Un traductor es otro escritor. Su actitud ante el texto y su adhesión hacia el universo original deben ser, por un lado, las de un escritor y, por el otro, las de un “diplomático”: es esencial que tu sentido estético y creativo estén presentes, pero es fundamental que no trastoques la voluntad sobre la que germinó la obra. Por eso, suele haber entre los mejores traductores literarios muchos escritores de renombre que, además, han sido filólogos excepcionales; pienso ahora en fray Luis de León, Dámaso Alonso, Julio Cortázar, etc.

Una consigna clave: acerca la palabra desconocida, pero no alejes el mensaje; edifica un mensaje sólido, pero no destruyas sus pilares. En el fondo, ¿a quién quiero engañar? Un traductor, además de un diplomático, es un apóstol. De ahí que su misión merezca ser considerada más allá de los simples límites editoriales en los que suele deambular: compartiendo, en ocasiones, el mismo nivel que los maquetadores o diseñadores gráficos.

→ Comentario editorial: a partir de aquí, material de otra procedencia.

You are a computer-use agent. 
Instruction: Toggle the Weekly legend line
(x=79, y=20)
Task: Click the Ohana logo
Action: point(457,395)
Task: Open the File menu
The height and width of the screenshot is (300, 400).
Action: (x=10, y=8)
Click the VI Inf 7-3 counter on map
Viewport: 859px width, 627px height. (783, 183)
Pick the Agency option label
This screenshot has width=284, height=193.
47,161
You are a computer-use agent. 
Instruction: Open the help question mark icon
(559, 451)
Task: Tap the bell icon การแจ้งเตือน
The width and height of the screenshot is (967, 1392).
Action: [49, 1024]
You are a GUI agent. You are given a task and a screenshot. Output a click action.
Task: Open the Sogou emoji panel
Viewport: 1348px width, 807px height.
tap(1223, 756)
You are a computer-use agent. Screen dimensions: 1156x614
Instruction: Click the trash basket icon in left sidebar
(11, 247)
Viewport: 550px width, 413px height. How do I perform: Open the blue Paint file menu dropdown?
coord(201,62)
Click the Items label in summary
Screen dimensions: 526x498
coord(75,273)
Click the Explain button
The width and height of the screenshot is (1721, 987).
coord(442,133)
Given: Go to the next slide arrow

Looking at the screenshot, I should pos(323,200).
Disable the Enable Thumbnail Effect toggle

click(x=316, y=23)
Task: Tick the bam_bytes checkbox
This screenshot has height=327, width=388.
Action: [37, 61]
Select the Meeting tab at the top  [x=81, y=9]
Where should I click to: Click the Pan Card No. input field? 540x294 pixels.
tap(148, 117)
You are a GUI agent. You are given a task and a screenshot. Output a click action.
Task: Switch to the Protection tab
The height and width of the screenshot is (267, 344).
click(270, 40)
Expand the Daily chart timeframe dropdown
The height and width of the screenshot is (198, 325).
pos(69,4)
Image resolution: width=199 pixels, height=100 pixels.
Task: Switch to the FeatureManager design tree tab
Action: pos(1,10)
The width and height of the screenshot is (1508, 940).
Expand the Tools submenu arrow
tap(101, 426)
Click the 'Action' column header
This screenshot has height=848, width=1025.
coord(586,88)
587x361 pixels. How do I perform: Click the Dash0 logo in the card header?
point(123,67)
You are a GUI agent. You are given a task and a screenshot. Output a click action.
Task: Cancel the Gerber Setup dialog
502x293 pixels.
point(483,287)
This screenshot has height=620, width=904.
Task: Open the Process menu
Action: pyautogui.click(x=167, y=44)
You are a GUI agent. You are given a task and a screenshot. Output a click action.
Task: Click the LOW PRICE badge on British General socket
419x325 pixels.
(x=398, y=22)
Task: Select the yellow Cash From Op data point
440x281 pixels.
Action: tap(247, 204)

Todos los que publicamos libros y somos incapaces de salir de los márgenes de nuestra lengua aspiramos a que nos traduzcan porque deseamos que se expandan nuestros textos; pero, en el caso que me ocupa, siempre he tenido un temor oculto a encontrarme con alguien que declare su interés por trasladar a otra lengua lo que cuento en la mía. No le puedo negar que lo haga como no puedo evitar mis miedos, que no pasan tanto por que la traducción sea mala (puesto que, cuando eso sucede, se puede acudir a la versión original), sino porque sea tan buena que, atentos a lo que he expuesto en este texto, sirva para demostrar que mi evidente falta de talento ha quedado a salvo gracias a la excelente labor de reescritura de mi traductor. Con el tiempo, acabaría por no escribir para que se lea en mi lengua, sino para que se traduzca en otras, puesto que vería en estas traducciones la salvación de ese ego escritor que en mi idioma no habré sabido defender.

Y un cínico me diría: «Bueno, ¿y qué?».